Phishim is a phishing tool which reduces configuration time and bypasses most types of MFA by running a chrome tab on the server that the user unknowingly interacts with.
Most phishing infrastructure works in one of two ways: either you create static HTML pages (manually or by grabbing them during setup), or you proxy traffic to the impersonated domain (possibly modifying contents on the fly).
Phishim works differently by proxying at the user interaction layer rather than the traffic layer, reducing the amount of configuration required. In particular, I no longer had to spend time removing troublesome JavaScript from my landing pages like I had to with GoPhish, and I no longer had to spend time configuring rewrite rules like I had to with Evilginx2. The tradeoff is that these other tools allow you to create much higher-fidelity impersonations than this approach.
First, install node and npm.
Then clone this repo and install dependencies:
$ git clone [email protected]:jackmichalak/phishim.git
$ cd phishim
$ npm install
You should now configure the variables at the top of src/index.ts
. The first
string is where you are hosting your phish, and the others are how you interact
with the impersonated website. You may also want to add a favicon.ico
file
at the root so that the correct favicon is displayed in the browser.
Once doing so you can start the server:
$ npm start
The phish interface by default runs on port 8080, and the admin interface runs on port 3333. Once a user has logged in on the phish interface, you can open up the admin interface to reconnect to their session and browse as them.
Phishim depends very heavily on Puppeteer. Puppeteer is a browser automation library which primarily focuses on testing automation, but it has also been used extensively for web scraping. Phishim spins up a Puppeteer browser for each user that visits the site. The server takes screenshots of the web page and sends them down to the client over a web socket connection for display, and the client sends up clicks and keyboard presses to the server to be played on the page. Once the user successfully logs in, they are redirected to the real website.
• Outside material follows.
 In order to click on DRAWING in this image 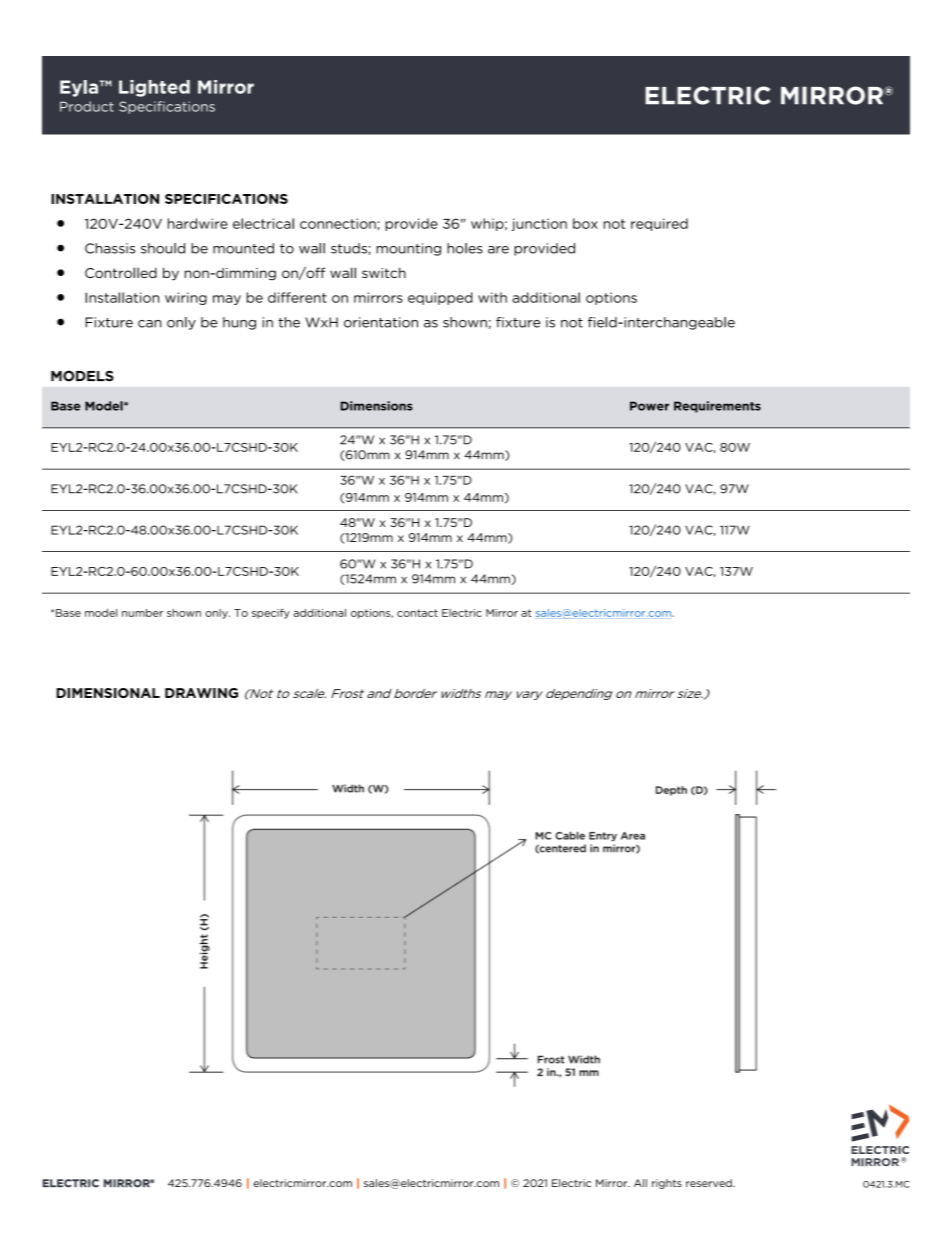, I will do `click(201, 693)`.
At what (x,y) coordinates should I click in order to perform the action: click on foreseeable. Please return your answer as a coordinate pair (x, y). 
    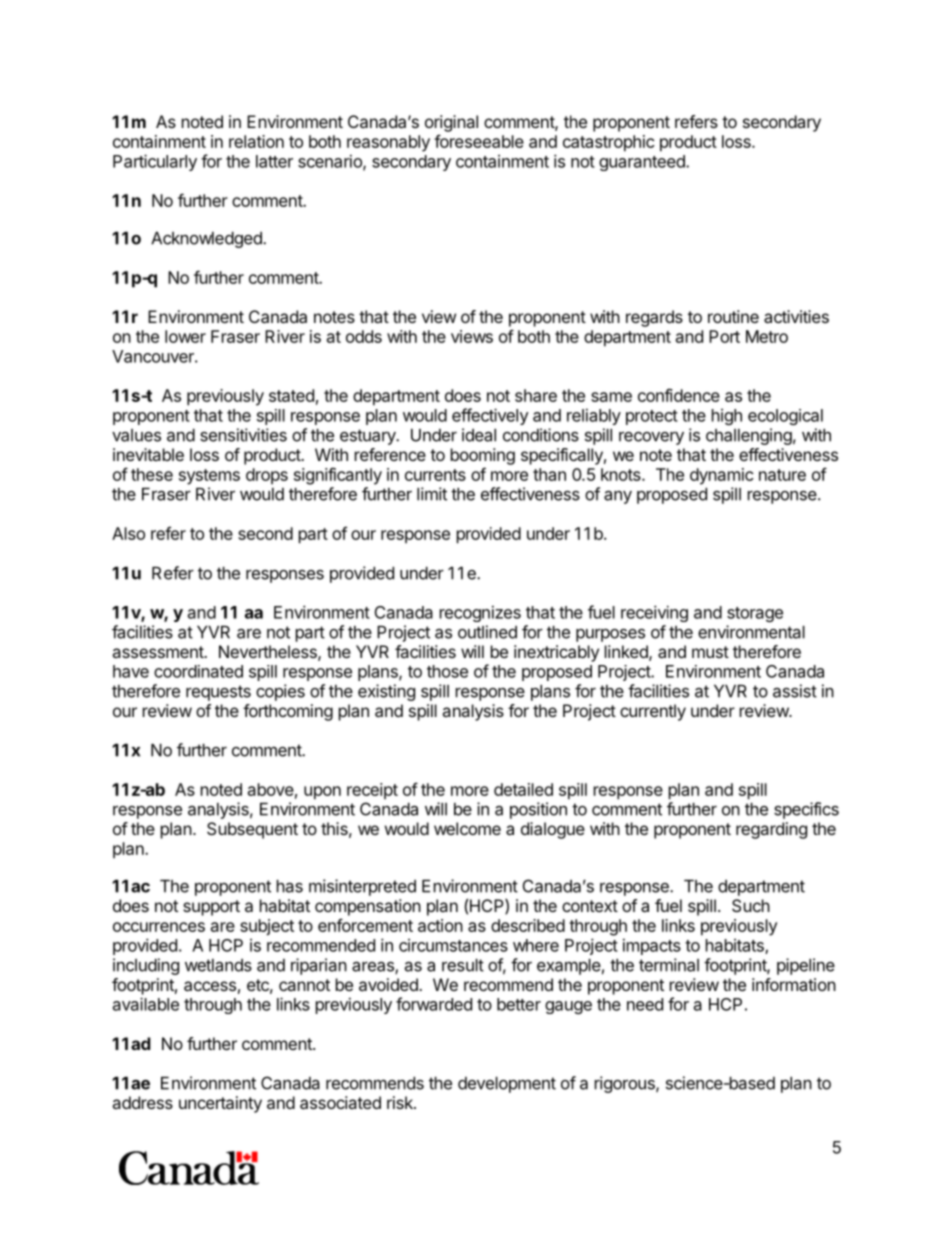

While this approach has been tested for many of the most common MFA approaches such as SMS, authenticator apps, in-app notifications, and the like, any MFA approach which involves authenticating the URL in the browser will succeed in protecting the user. For example, WebAuthn uses a different key pair per website which would prevent Phishim from using the data received on the impersonated host.
In my testing multiple websites determined that my login attempts were above-average risk and instituted higher-friction MFA techniques than would otherwise be used, for example requiring the user enter a two-digit number from the site into their mobile app, and one website outright blocked the login altogether even though I had valid credentials. I was able to work around some of these problems by modifying Phishim's behavior.
The slower the internet connection between the server and the user, the more noticeable it is that this is not the real site. Login pages are often quite simple but delayed interactions can cause suspicion. As high internet speeds proliferate this will be less of a concern.